La raison de les déclarer de compétence nationale, c’est qu’attaquer frontalement la protection sociale a toujours été un casus belli majeur dans de nombreux pays, à même de faire capoter la ratification de tous les traités européens. Michel Rocard : « Avec la réforme des retraites, il y a de quoi faire sauter 10 gouvernements »

L’UE a donc choisi le double langage, qui est sa marque de fabrique.
- Tous les textes européens incluent le rappel des « valeurs », des préoccupations sociales, démocratiques, environnementales… et la pratique est inverse.
- Le double langage a une nécessité : il faut donner des arguments aux partis de gauche ou écologiques pour justifier leur participation avec la droite à la Commission européenne (CE), permettre le soutien de la Confédération Européenne des Syndicats (CES)… Quant à la droite, Business Europe (patronat européen, président Gattaz),… ils ont pour eux la pratique.

Nous prendrons plus particulièrement l’exemple des retraites.

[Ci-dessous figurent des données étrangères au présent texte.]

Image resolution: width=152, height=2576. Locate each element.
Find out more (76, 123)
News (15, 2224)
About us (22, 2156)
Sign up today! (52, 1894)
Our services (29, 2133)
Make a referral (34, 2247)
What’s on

Au moment du vote du traité de Lisbonne qui déclare la protection sociale compétence nationale, il y a bien longtemps que l’UE est active dans le champ de la protection sociale.

- 1957 : le traité de Rome demande « une collaboration étroite entre Etats membres, notamment dans les matières relatives à l’emploi, droit du travail et conditions de travail, formation et perfectionnements professionnels, sécurité sociale, protection contre les accidents du travail et maladies professionnelles, hygiène du travail, droit syndical … »  ;

- 1992 : fortement contesté, le traité de Maastricht est très prudent sur la santé. Mais il a des armes pour tourner le problème : les critères budgétaires, la « subsidiarité »… ;

- 1993 : réforme Balladur des retraite ;

- 1995 : réforme Juppé de la Sécurité Sociale ;

- Mars 2001, Sommet de Stockholm : « Le vieillissement de la population appelle des stratégies claires permettant d’assurer une couverture suffisante des systèmes de pension ainsi que des systèmes de soins de santé et de soins pour les personnes âgées tout en préservant la viabilité des finances publiques… Exploiter pleinement les possibilités qu’offre la méthode ouverte de coordination, notamment en ce qui concerne les pensions , en tenant dûment compte du principe de subsidiarité  ».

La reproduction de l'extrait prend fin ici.